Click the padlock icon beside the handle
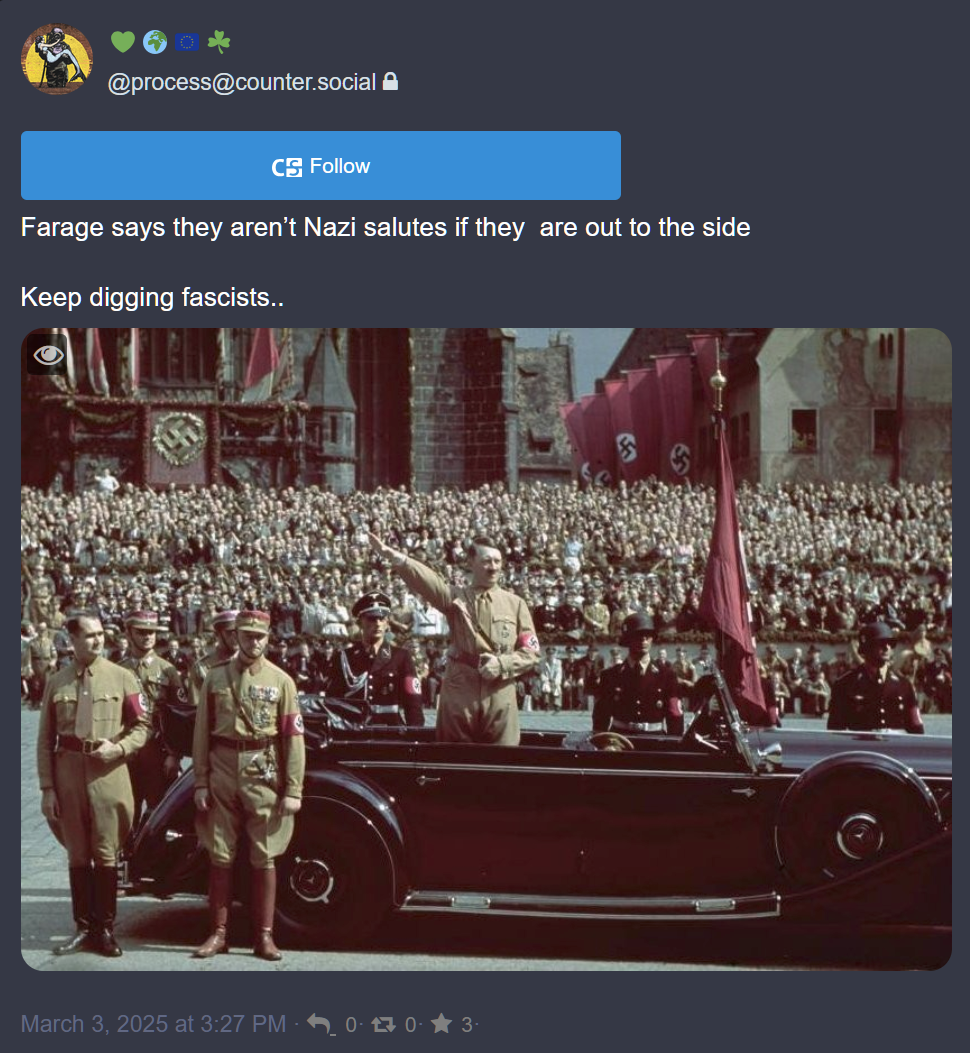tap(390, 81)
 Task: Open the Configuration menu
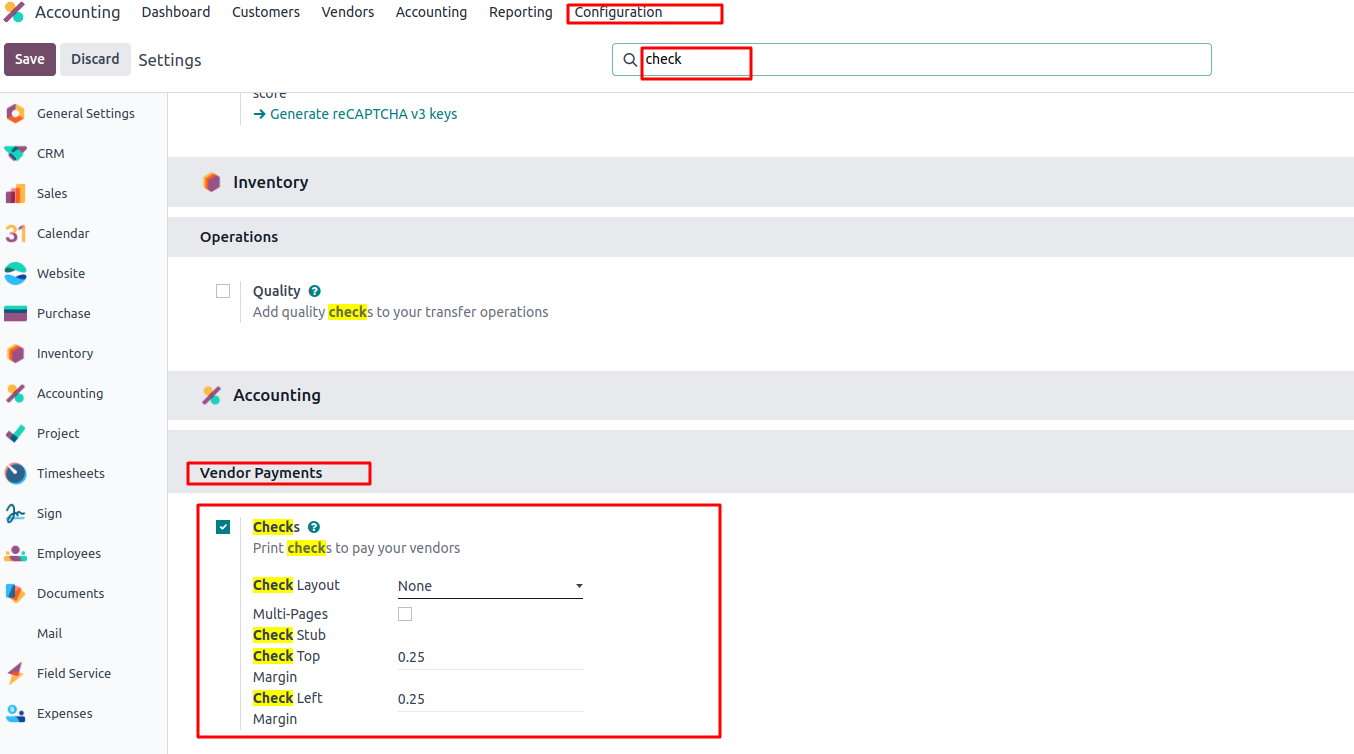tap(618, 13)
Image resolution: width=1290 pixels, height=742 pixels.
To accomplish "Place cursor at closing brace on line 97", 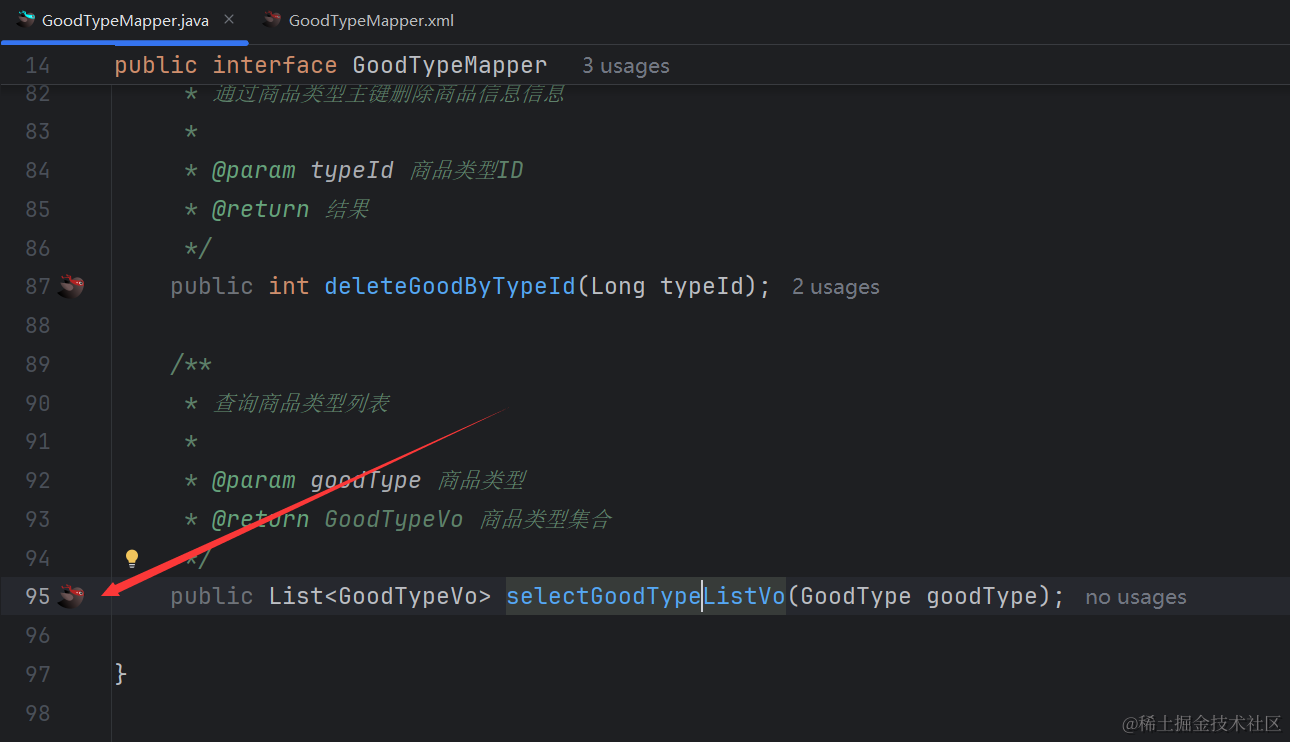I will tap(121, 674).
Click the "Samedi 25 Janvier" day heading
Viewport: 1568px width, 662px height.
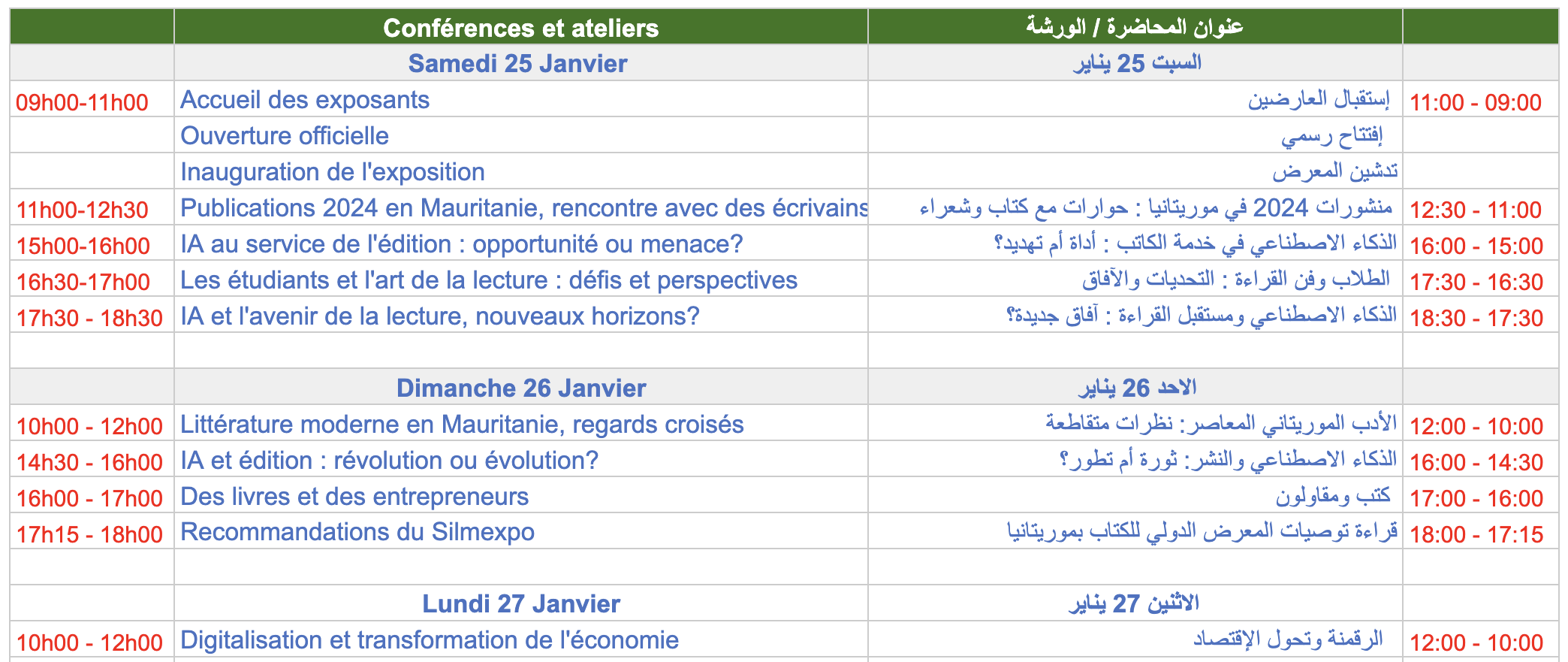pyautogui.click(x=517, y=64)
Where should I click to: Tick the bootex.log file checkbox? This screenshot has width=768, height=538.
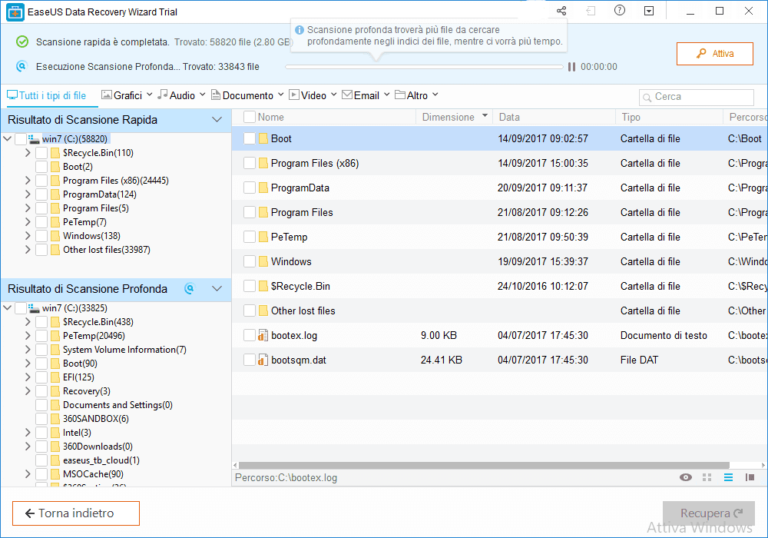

•••

- _WHAT YOU SHOULD DO_
Please give an exact copy of the lines from the line containing "Viewport: 1568px width, 662px height." through the end of the records above, pictures excluded.

- _RESULT FOR THIS EXERCISE_
Viewport: 1568px width, 662px height.
pyautogui.click(x=517, y=64)
Where should I click to: Tick the bootex.log file checkbox? This screenshot has width=768, height=538.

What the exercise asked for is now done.